Helen Arnold talks to Jacques Savary de Beauregard, head sommelier, at the member’s only and achingly cool media hangout Home House in London’s West End.

How long have you been at Home House and how does it differ from other places you’ve worked?

“I have been working in fine dining venues across Europe for over six years. I started my career in France and have worked in Ireland, Luxembourg and now London. I have a Diploma from the WSET  and am currently studying for a Master Sommelier qualification. I have been at Home House for two years and it is without doubt the most stunning environment I have worked in. The members at Home House make it a really special as they are well educated, respectful and a tad eccentric.”

Do you specialise in any particular country or regions?

“I am responsible for three different wine lists of which 65-70% of the wines included are French.

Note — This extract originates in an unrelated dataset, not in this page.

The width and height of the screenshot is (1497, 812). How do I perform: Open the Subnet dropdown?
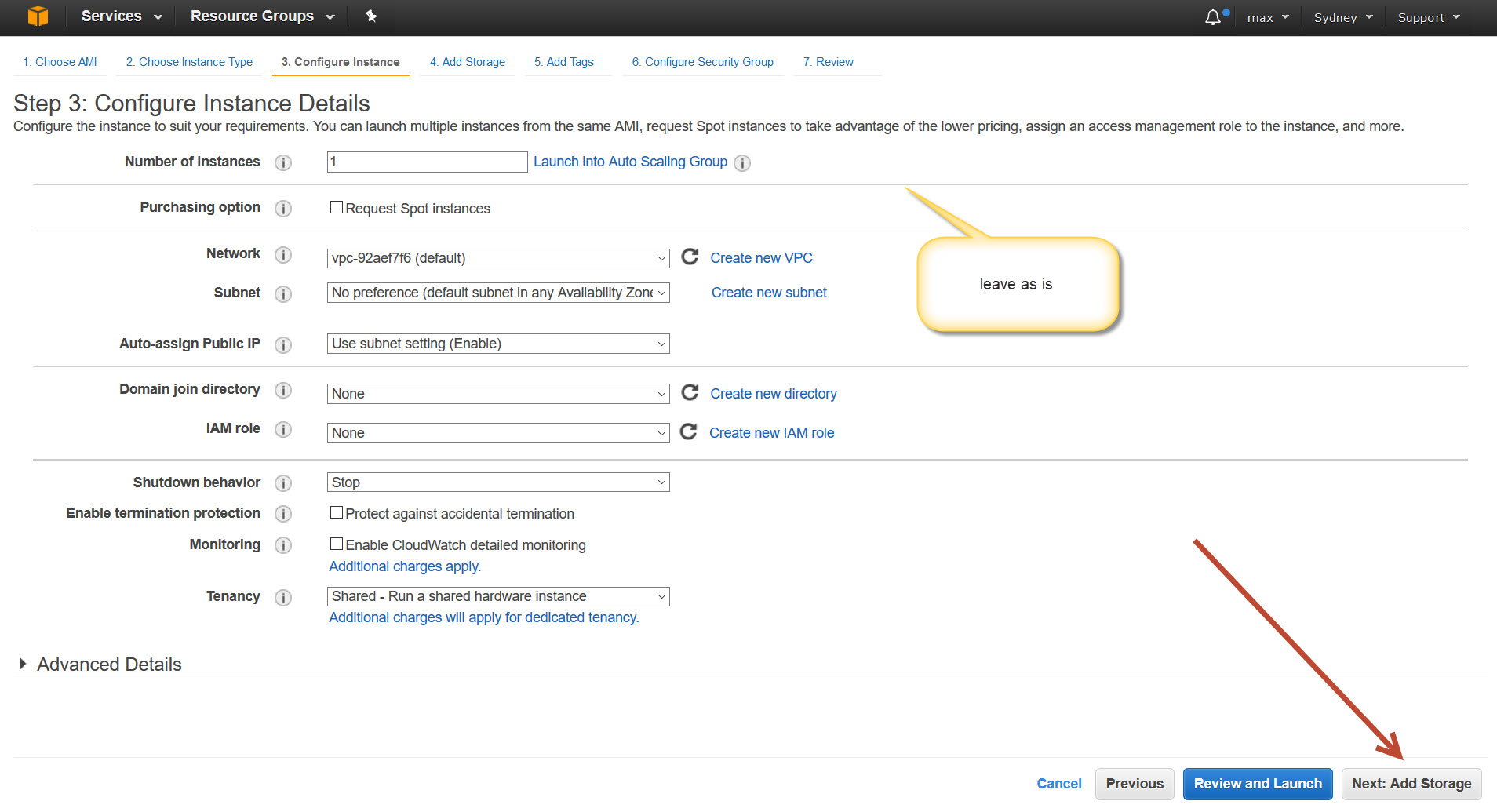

When deciding on wines for the remaining 30% I try to include wines from all regions. Our best selling wines include Sancerre, white Burgundies and Left Bank Bordeaux.

And what about wines by the glass?

We serve 12 still wines and three sparkling wines by the glass in the five different bars we have at Home House. We also have two restaurants: The Restaurant in House 19 serves classic British cuisine and The Octagon restaurant in House 21 serves Pan-Asian – the restaurants are very different so we have developed different wine lists to complement the food served in each.

To accompany the pan-Asian menu we offer eight additional wines by the glass and three sparkling wines. In The Octagon we serve 10 wines and three sparkling wines by the glass.

Our most expensive wine is Petrus 1994 priced at £1,840. House wines are priced at £23.50 and change seasonally. We offer a house Italian Fiano, which is aromatic and fresh. Our house red is a soft Castelao from Setubal in Portugal is very pure and expressive.

Is there anything about the wine/spirits offering at Home House that you are planning on changing in the near future?

“Our sales of Champagnes are enormous; we are the largest independent outlet in the UK of our current Champagne supplier. We sell 60 bottles of our House Champagne every day. I am working on creating a growers’ Champagne wine list apart from the Grandes Marques we have on offer.”

Are cocktails popular and if so what sells well?

“Classic and signature cocktails are very popular throughout the house. Especially in House 21, the more contemporary part.”

Who are your typical customers? Are they well educated when it comes to wine? Or do they like some guidance?

“Home House attracts a lot of media types and our typical customers age range is between 35 and 55 -  and affluent with it. The majority of our customers are well educated when it comes to wine, though they do like to explore new regions, therefore I always ensure there are a few surprises on the list too.”

Do you enjoy working somewhere which has such a high media profile, and dealing with celebrity visitors? Who is your favourite ‘celebrity’ guest and why?

“It can be exciting working somewhere with such a high media profile, however when it comes down to it we treat every guest in the same manner so celebrity status doesn’t really matter. Brian Johnson (of AC/DC fame) had dinner with us very recently and the staff had a great evening with him. He was extraordinarily friendly, very funny and generous.”

What is the most frustrating aspect of your job?

“I find working with people who don’t take pride in what they do  frustrating. Many people who work in hospitality do it for the wrong reasons. It is an industry for passionate professionals in my opinion. But the best is living for my passion.”

What would your Desert Island wine be? And who would you share it with?

“I am a great fan of Vin de Constance, it was Napoleon’s desert island wine (when he was extradited to Sainte-Hélène). Having said that a wine that always amazes me is the Syrah, Domaine Romeaux Destezet from Ardeche. It is ethereal, pure and incredibly perfumed. I often describe it as an ‘essence of Syrah’. I have already enjoyed it with a few people, but I would love to share it with the winemaker.”